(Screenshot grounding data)

=== Section Start ===

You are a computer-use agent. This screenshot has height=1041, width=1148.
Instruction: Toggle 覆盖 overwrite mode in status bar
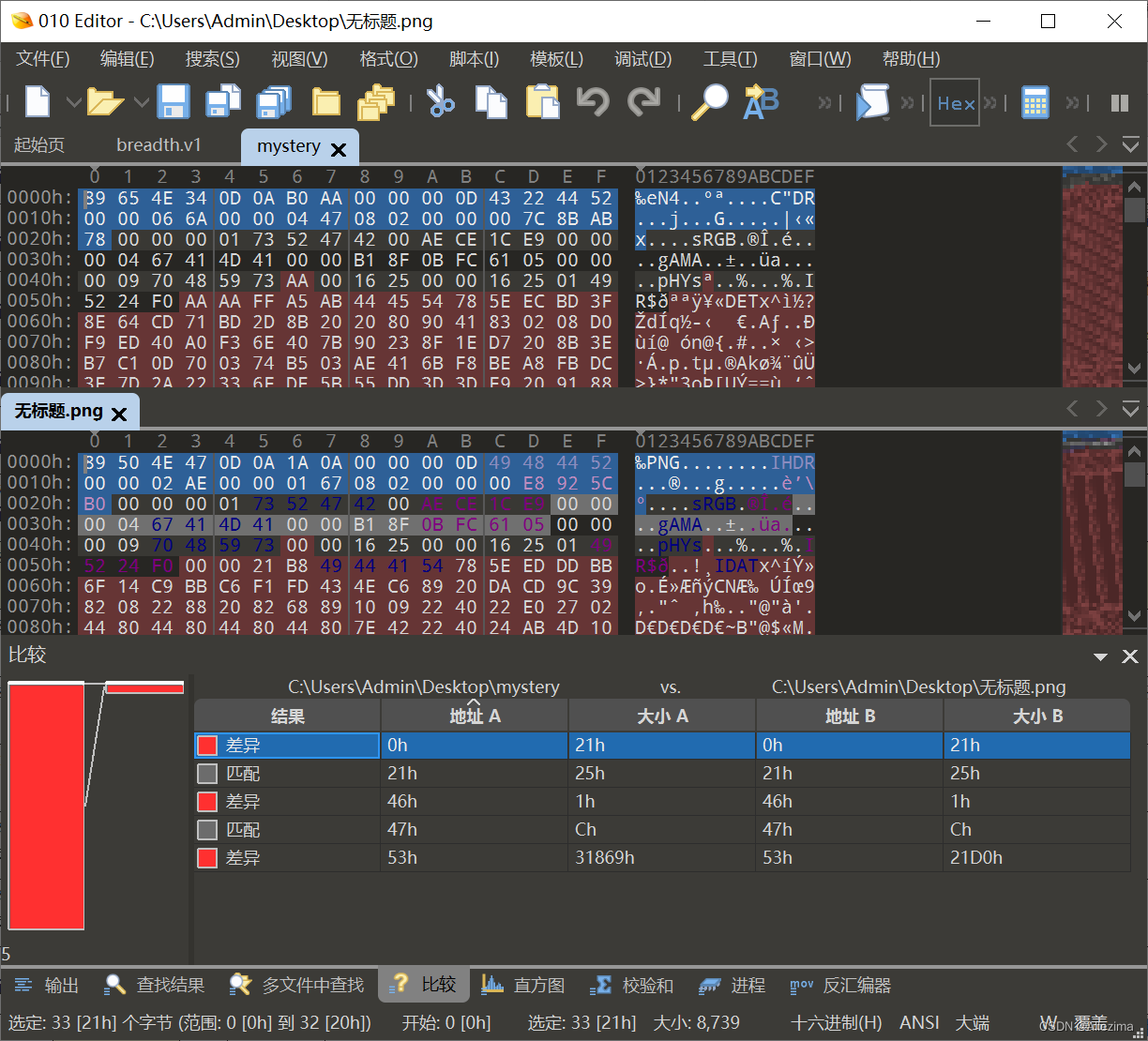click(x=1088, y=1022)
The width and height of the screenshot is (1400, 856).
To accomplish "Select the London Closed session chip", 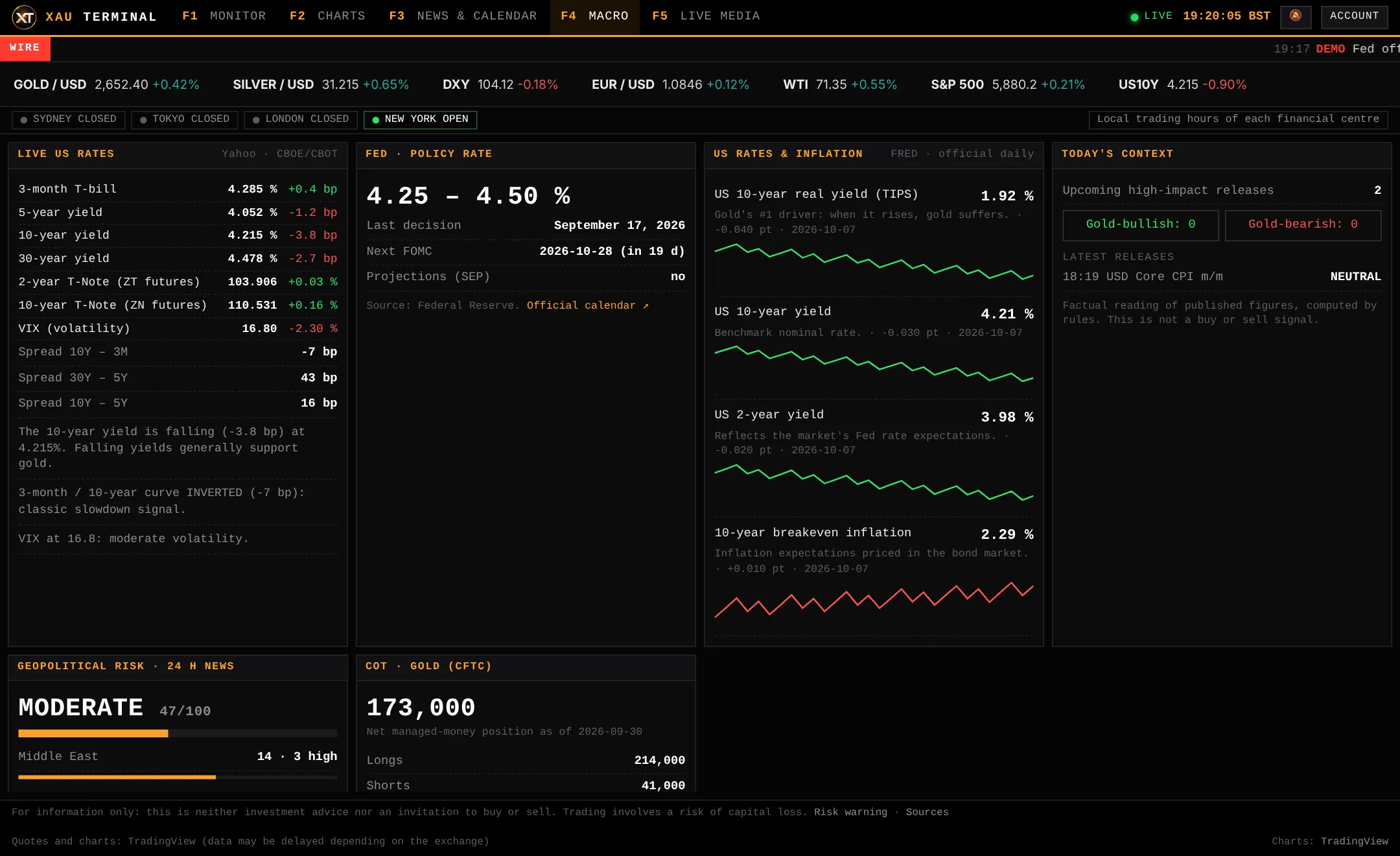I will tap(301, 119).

=== Section End ===

WORK INSTRUCTIONS:
Your response should contain each line of the entries above that holds the string "width".

EXERCISE OUTPUT:
You are a computer-use agent. This screenshot has height=1041, width=1148.
The width and height of the screenshot is (1400, 856).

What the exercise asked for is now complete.